[Activity]:
Keep the pictures out. Write out every line of the listing exactly.

[Exercise material]:
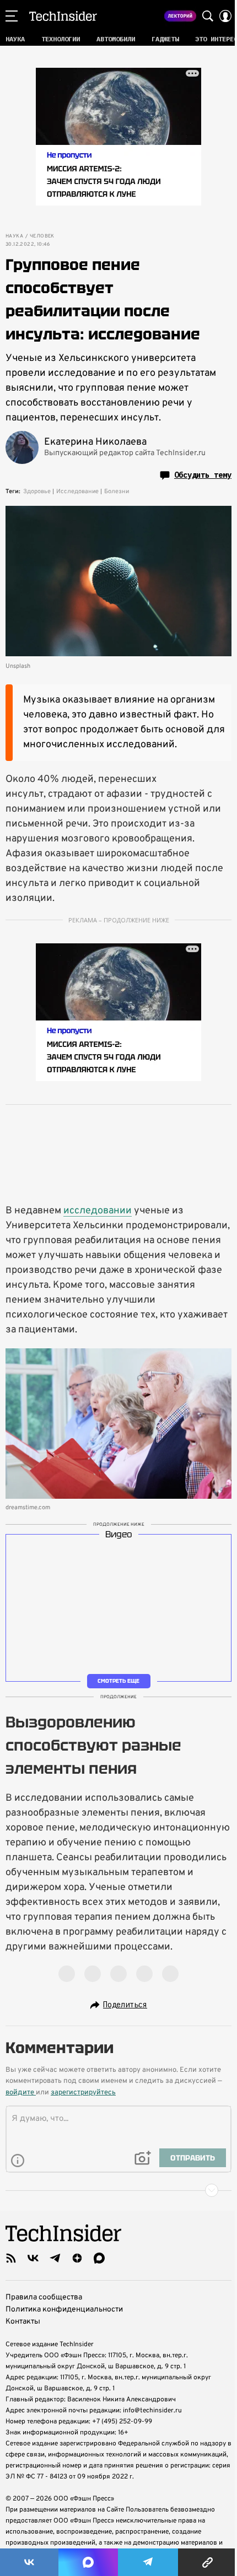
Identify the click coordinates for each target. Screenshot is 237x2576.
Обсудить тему (202, 475)
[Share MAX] (88, 2562)
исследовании (97, 1211)
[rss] (11, 2258)
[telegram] (55, 2258)
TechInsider (63, 16)
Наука (14, 236)
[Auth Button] (225, 16)
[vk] (33, 2258)
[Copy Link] (207, 2562)
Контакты (23, 2321)
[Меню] (12, 16)
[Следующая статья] (118, 2190)
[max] (99, 2258)
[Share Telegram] (148, 2562)
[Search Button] (208, 16)
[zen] (77, 2258)
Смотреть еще (118, 1680)
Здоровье (37, 491)
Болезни (116, 491)
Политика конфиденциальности (64, 2309)
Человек (42, 236)
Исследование (77, 491)
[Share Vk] (29, 2562)
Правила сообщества (44, 2297)
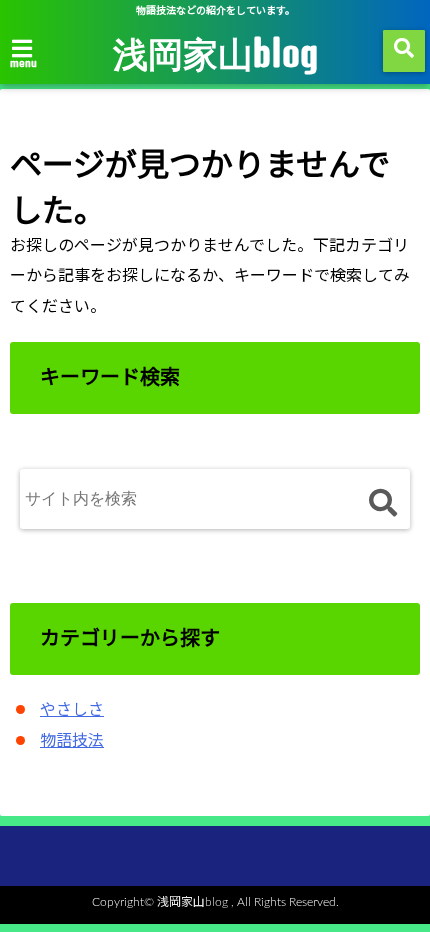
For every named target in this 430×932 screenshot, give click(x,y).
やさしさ (72, 710)
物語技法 (72, 741)
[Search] (382, 503)
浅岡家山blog (215, 53)
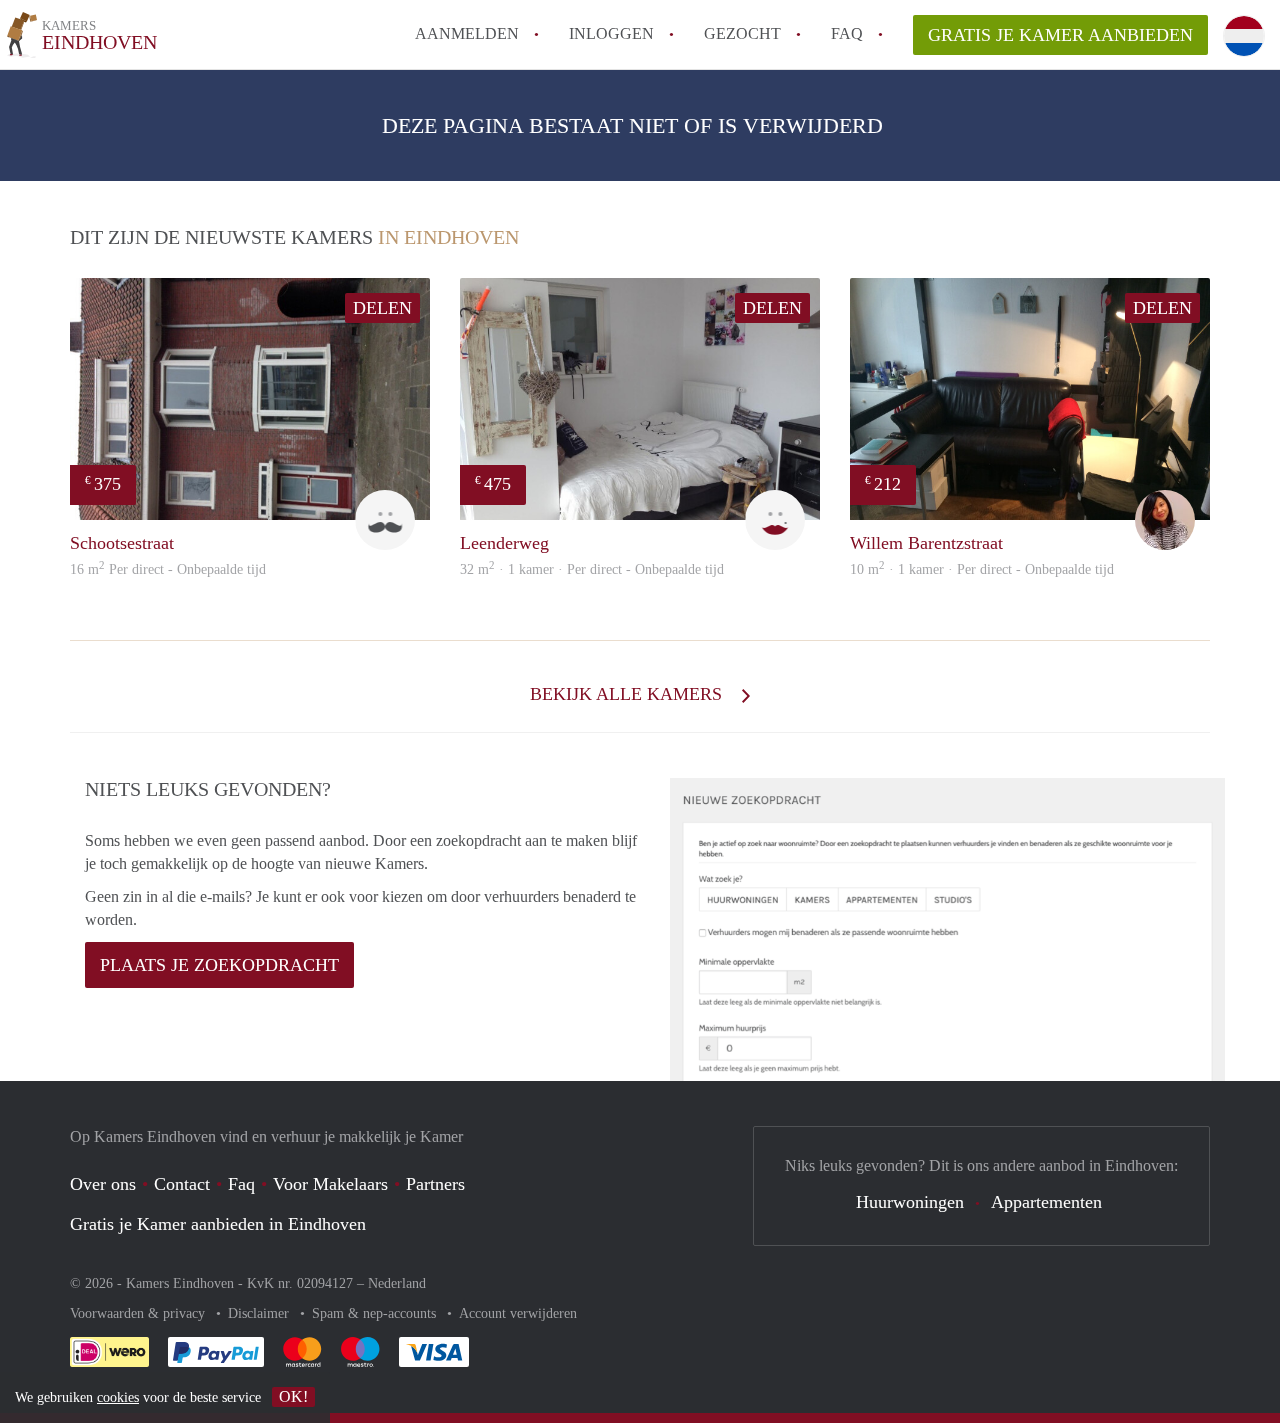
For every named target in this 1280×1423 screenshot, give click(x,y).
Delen (382, 308)
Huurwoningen (910, 1202)
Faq (241, 1184)
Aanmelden (467, 33)
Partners (435, 1184)
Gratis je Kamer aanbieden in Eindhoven (218, 1224)
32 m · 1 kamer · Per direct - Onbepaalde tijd (592, 569)
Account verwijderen (518, 1313)
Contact (182, 1184)
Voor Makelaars (330, 1184)
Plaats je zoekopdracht (219, 965)
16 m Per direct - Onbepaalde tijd (168, 569)
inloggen (611, 33)
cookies (118, 1397)
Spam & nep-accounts (376, 1313)
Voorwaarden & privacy (139, 1313)
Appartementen (1046, 1202)
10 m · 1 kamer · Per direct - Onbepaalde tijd (982, 569)
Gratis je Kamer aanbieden (1060, 35)
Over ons (103, 1184)
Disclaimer (260, 1313)
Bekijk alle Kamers (628, 694)
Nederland (397, 1283)
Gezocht (742, 33)
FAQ (847, 33)
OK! (293, 1396)
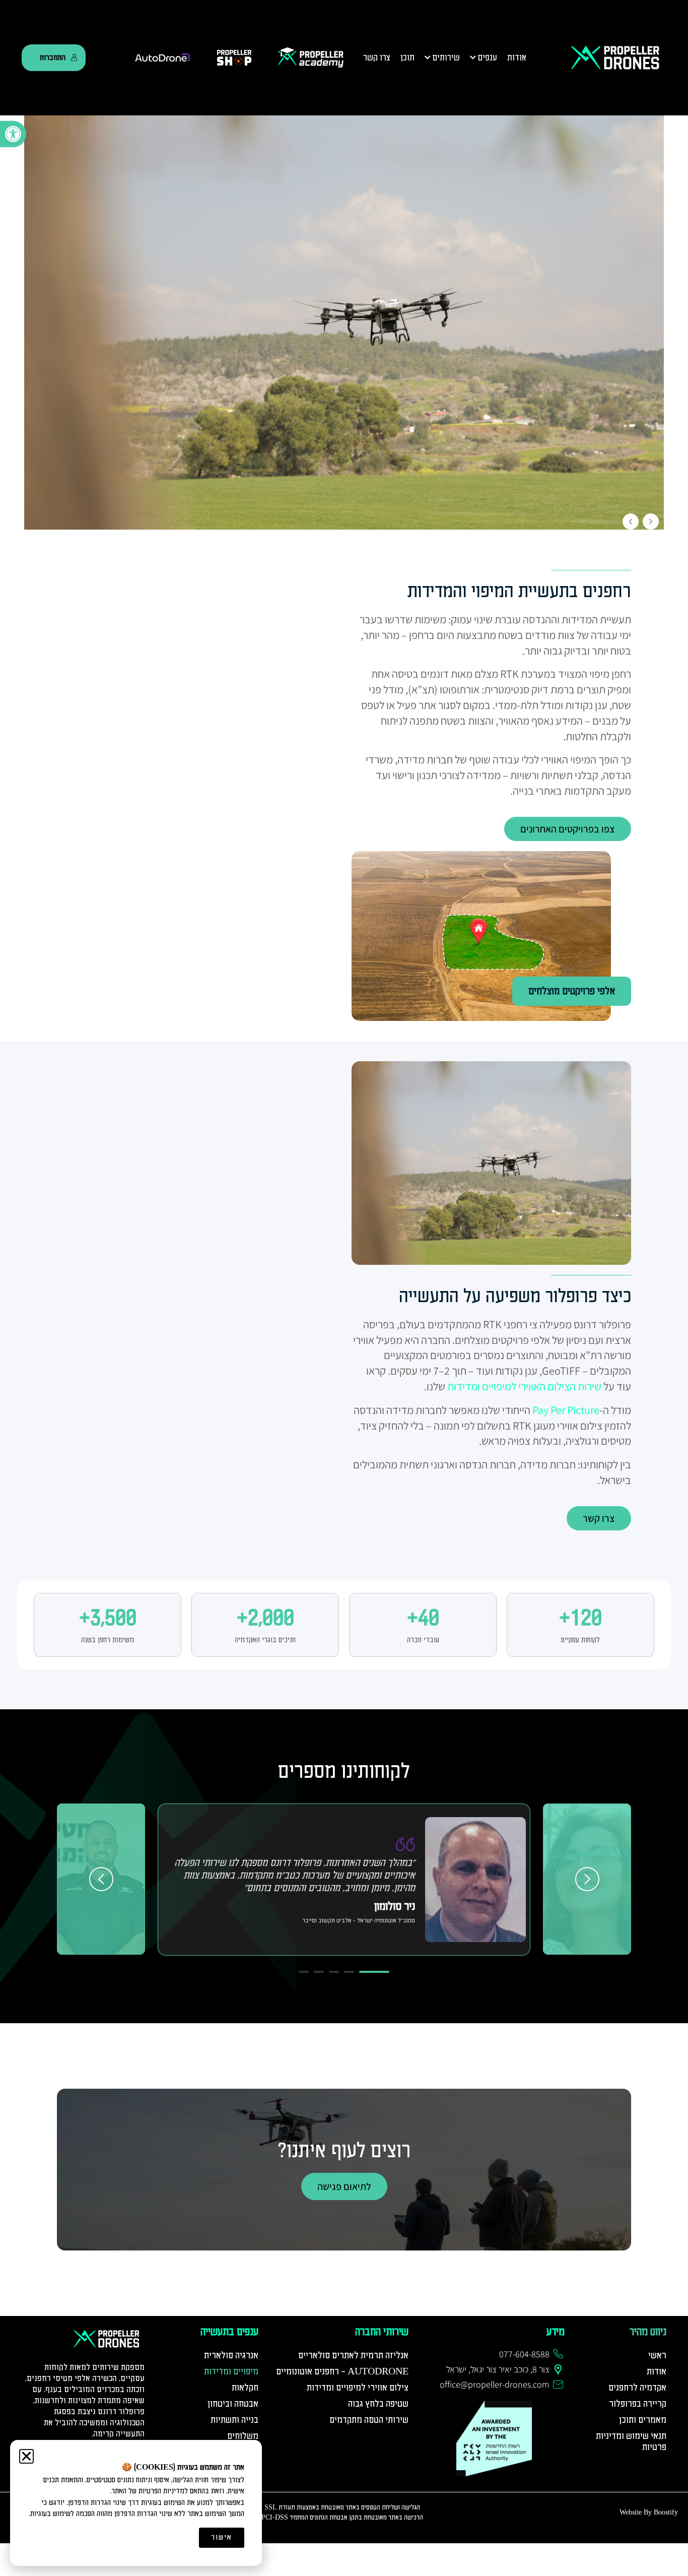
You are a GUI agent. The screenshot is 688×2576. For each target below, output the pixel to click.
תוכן (407, 57)
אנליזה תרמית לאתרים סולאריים (353, 2355)
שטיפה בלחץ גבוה (378, 2404)
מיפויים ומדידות (231, 2371)
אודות (516, 57)
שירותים (446, 57)
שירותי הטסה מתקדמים (368, 2420)
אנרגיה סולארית (231, 2355)
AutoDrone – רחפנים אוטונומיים (342, 2371)
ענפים (487, 57)
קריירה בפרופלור (637, 2404)
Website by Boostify (649, 2512)
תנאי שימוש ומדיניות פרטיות (631, 2442)
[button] (13, 134)
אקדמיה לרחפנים (637, 2387)
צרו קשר (376, 57)
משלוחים (242, 2436)
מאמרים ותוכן (642, 2420)
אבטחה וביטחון (233, 2404)
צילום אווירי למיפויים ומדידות (357, 2387)
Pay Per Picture (565, 1410)
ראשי (657, 2355)
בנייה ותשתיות (234, 2420)
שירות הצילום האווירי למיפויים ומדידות (524, 1386)
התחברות (52, 57)
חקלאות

[Answer section]:
Identify the click coordinates for each target. Screenshot is 237x2576.
Обсудить тему (202, 475)
[Share MAX] (88, 2562)
исследовании (97, 1211)
[rss] (11, 2258)
[telegram] (55, 2258)
TechInsider (63, 16)
Наука (14, 236)
[Auth Button] (225, 16)
[vk] (33, 2258)
[Copy Link] (207, 2562)
Контакты (23, 2321)
[Меню] (12, 16)
[Следующая статья] (118, 2190)
[max] (99, 2258)
[Share Telegram] (148, 2562)
[Search Button] (208, 16)
[zen] (77, 2258)
Смотреть еще (118, 1680)
Здоровье (37, 491)
Болезни (116, 491)
Политика конфиденциальности (64, 2309)
Человек (42, 236)
Исследование (77, 491)
[Share Vk] (29, 2562)
Правила сообщества (44, 2297)
For every named target in this 430×932 screenshot, give click(x,y).
やさしさ (72, 710)
物語技法 (72, 741)
[Search] (382, 503)
浅岡家山blog (215, 53)
For every named target in this 1280×1423 screenshot, give click(x,y).
Delen (382, 308)
Huurwoningen (910, 1202)
Faq (241, 1184)
Aanmelden (467, 33)
Partners (435, 1184)
Gratis je Kamer aanbieden in Eindhoven (218, 1224)
32 m · 1 kamer · Per direct - Onbepaalde tijd (592, 569)
Account verwijderen (518, 1313)
Contact (182, 1184)
Voor Makelaars (330, 1184)
Plaats je zoekopdracht (219, 965)
16 m Per direct - Onbepaalde tijd (168, 569)
inloggen (611, 33)
cookies (118, 1397)
Spam & nep-accounts (376, 1313)
Voorwaarden & privacy (139, 1313)
Appartementen (1046, 1202)
10 m · 1 kamer · Per direct - Onbepaalde tijd (982, 569)
Gratis je Kamer aanbieden (1060, 35)
Over ons (103, 1184)
Disclaimer (260, 1313)
Bekijk alle Kamers (628, 694)
Nederland (397, 1283)
Gezocht (742, 33)
FAQ (847, 33)
OK! (293, 1396)
You are a GUI agent. The screenshot is 688×2576. For each target below, output the pixel to click.
תוכן (407, 57)
אנליזה תרמית לאתרים סולאריים (353, 2355)
שטיפה בלחץ גבוה (378, 2404)
מיפויים ומדידות (231, 2371)
אודות (516, 57)
שירותים (446, 57)
שירותי הטסה מתקדמים (368, 2420)
אנרגיה סולארית (231, 2355)
AutoDrone – רחפנים אוטונומיים (342, 2371)
ענפים (487, 57)
קריירה בפרופלור (637, 2404)
Website by Boostify (649, 2512)
תנאי שימוש ומדיניות פרטיות (631, 2442)
[button] (13, 134)
אקדמיה לרחפנים (637, 2387)
צרו קשר (376, 57)
משלוחים (242, 2436)
מאמרים ותוכן (642, 2420)
אבטחה וביטחון (233, 2404)
צילום אווירי למיפויים ומדידות (357, 2387)
Pay Per Picture (565, 1410)
ראשי (657, 2355)
בנייה ותשתיות (234, 2420)
שירות הצילום האווירי למיפויים ומדידות (524, 1386)
התחברות (52, 57)
חקלאות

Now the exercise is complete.